気がつくと、あいつは助手席で小さな寝息を立てていた。


どうせ、12時には寝れなくて朝方まで作業していたんだろう。
それでも、寝坊しないで、準備して待っていてくれた。


そんな、翔を急に愛おしく思って、信号待ちで止まった時に、そっと翔の髪に触れた。


豊「眠いのに…疲れてるのに…ごめんな…」


小さくつぶやくと、むにゃむにゃと寝息をたてた。
ヤバイ…可愛い…
指に触れたくて、頬にふれたくてウズウズしていた時、信号が青に変わった。


長いトンネルを抜けて、視界が明るくなる。
その先には、真っ青な海。
一瞬でテンションが上がった。


いつの間にか、翔も目を覚まし、子供の様に窓にはりついて海をながめている。
少し寝たからかすごく元気だった。


海へ着く手前のコンビニへ立ち寄り、飲み物や食べ物を買い込んだ。
快晴の上に、風もほとんど無いから、砂浜でゴハンを済ませることにした。


コンビニでの買い物を済ませ、海の近くの駐車場に車を停めた。
海を見下ろす感じのその駐車場は平日という事とまだ3月という事もあり、ほとんど車は停まっていなかった。
俺は、タバコに火をつけて、車から降りる。
続けて翔も車を降りた。


砂浜への階段を下りる。
翔は俺の少し前をはりきって下りていく。


砂浜にあったベンチに腰を下ろす。
お腹が空いていた俺たちはすぐに、コンビニで買ったお菓子や飲み物を食べた。
翔も、パンをむしゃむしゃ食べている。


お腹も満たされて、のんびりとした空気になる。
波の音と、時々聞こえる翔の鼻歌。
何の曲かわからない程、小さな声で。


俺ものんびり砂浜を散歩したり、ゆっくり過ごした。
気がつくと、砂浜を歩いている俺の隣を翔が歩いていた。


翔「今日さ、わざわざ僕の為に海に連れてきてくれたんでしょ?」


いきなり言われて、何も言い返せなかった。


翔「最近、忙しくてすごくイライラしたり、逃げたくなったりしてて…」


俺は、そっと翔の手を握った。
外では、こうゆうスキンシップはしないつもりだった。
だけど、今は翔が繋ぎたがってる気がした。


翔「でも…みんなが居るから…豊が居るから…」


今にも泣きそうな顔の翔をただ見つめる事しかできなかった。
俺は握った手に少しだけチカラを込めて、


豊「全部、知ってる。
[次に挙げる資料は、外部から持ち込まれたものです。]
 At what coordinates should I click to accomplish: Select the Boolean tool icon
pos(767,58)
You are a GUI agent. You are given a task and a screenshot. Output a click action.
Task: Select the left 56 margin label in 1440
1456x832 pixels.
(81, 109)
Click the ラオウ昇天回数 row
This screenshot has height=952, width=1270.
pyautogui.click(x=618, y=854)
最近不安定なのも…全部。」


豊「でも、お前のために海に来た訳じゃないよ。お前の笑ってる顔が見たいから海に連れてきた。自分のため。」


翔はニッコリ笑って、目標達成できて良かったね…と言った。
つられて俺も笑った。


豊「何か、イチャイチャしたくなってきたから、そろそろ帰るか!!」


珍しく、そうだね…とあいつは微笑んで駐車場へ走り出した。


翔「負けた方が帰りの運転ね!!」


豊「は?絶対負けねぇ…!!」


急いで、翔の後を追いかける。
翔は、満面の笑顔で走っている。
まるで、子供みたいに。


まぁ、俺は負ける気まんまんだけどね。